The phrase “net worth” is wrongheaded, as if the only reasonable sum of our financial selves is assets minus liabilities. Next year may bring a big market bounce, or a pay raise, and your capacity for earning more ought to be part of the equation. Besides, net worth need not equal self worth.

Nevertheless, a positive and rising dollar figure is a fine thing. So take a look at the other pieces on the asset side of your equation. A decent chunk of it might be home equity. Did that fall a lot in the last few days? No? Good. Do you expect your bond mutual funds to fall as far as any money in stocks might? Again, probably not.

Remember, stocks are just a part of what you’re worth.

Stocks are for the long haul: There are several decades between graduation and retirement (or a couple of decades between the arrival of a new baby and college graduation).

If you’re on the cusp of retirement, keep in mind that the big idea here is to live at least 20 more years, which is usually plenty of time for stocks to bounce back from even an extended decline in the stock market. (And things can indeed look grim for a while, as they did between 2000 and 2010, when U.S. stock prices for the biggest companies more or less made no upward progress even if you were investing your dividends along the way.)

If college for your children is imminent or you’re building a down payment fund for a house purchase in the next year or two, you probably shouldn’t have much money in stocks.
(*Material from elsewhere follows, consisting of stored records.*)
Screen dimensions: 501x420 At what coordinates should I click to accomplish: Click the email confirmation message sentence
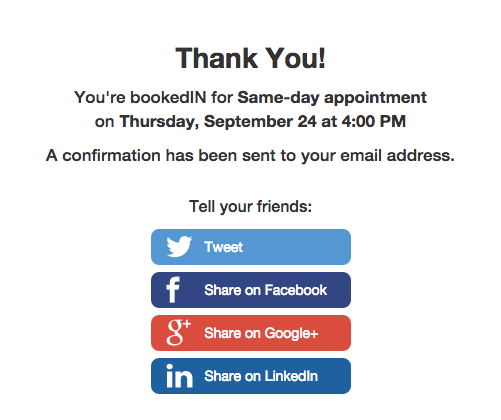(250, 156)
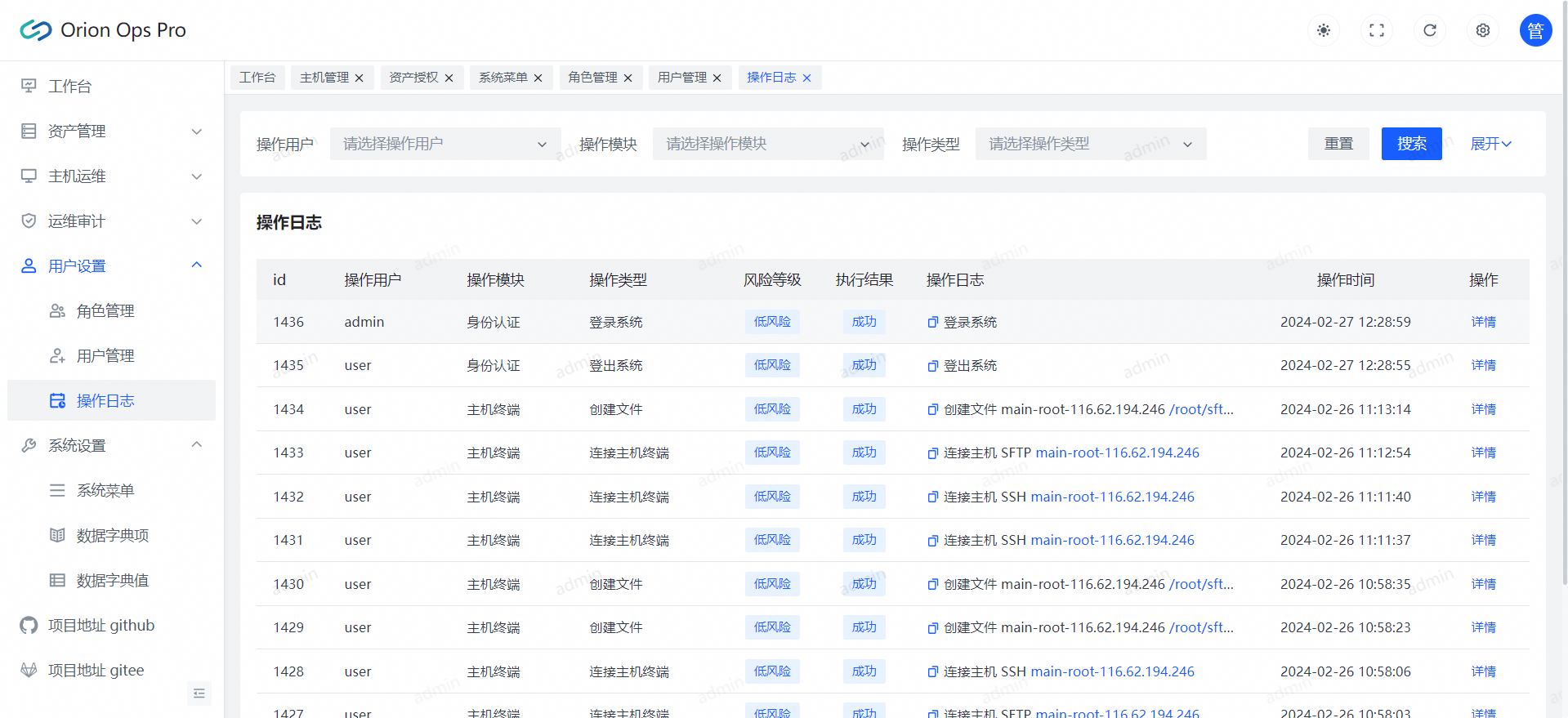Toggle the light/dark theme sun icon

(1323, 30)
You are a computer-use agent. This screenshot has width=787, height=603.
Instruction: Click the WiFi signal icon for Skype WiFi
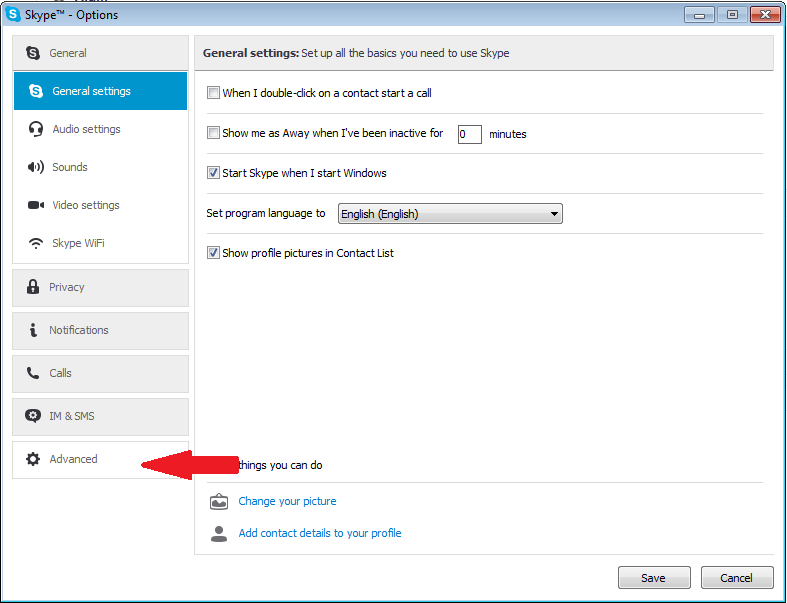36,243
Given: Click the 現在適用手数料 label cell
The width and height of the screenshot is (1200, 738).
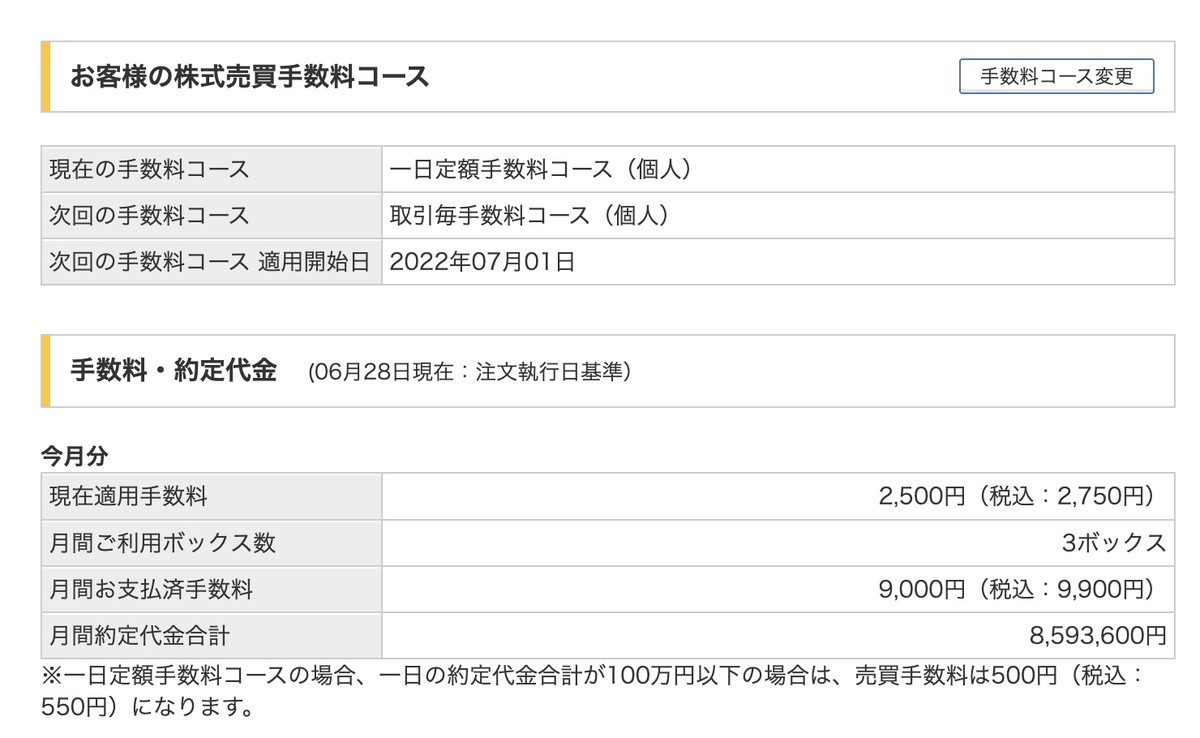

Do you have money in a target-date mutual fund as part of a 529 college savings plan? Check to see how much of it is invested in stocks — and whether that figure makes you comfortable.
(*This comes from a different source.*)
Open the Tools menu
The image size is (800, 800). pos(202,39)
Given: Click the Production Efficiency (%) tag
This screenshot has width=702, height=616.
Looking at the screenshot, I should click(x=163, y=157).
If you’re in your 20s and just started investing in the past couple of years, I don’t envy you.

You may remember parents watching helplessly as half of their home equity and their retirement investments evaporated, at least on paper, after the 2008 financial crisis. If a parent also lost a job, and you took on perhaps more student loan debt than anyone in the family had hoped, it’s no wonder that you’d be reticent about investment risk.

A multiday decline, in your first few years of managing to put a bit of money away, can be harrowing. Putting long-term savings someplace safer is probably tempting, and perhaps it’s the only way for you to sleep better at night. But long-term returns in bonds will most likely be lower, so permanently moving money into them means you’ll need to save that much more to meet your goals.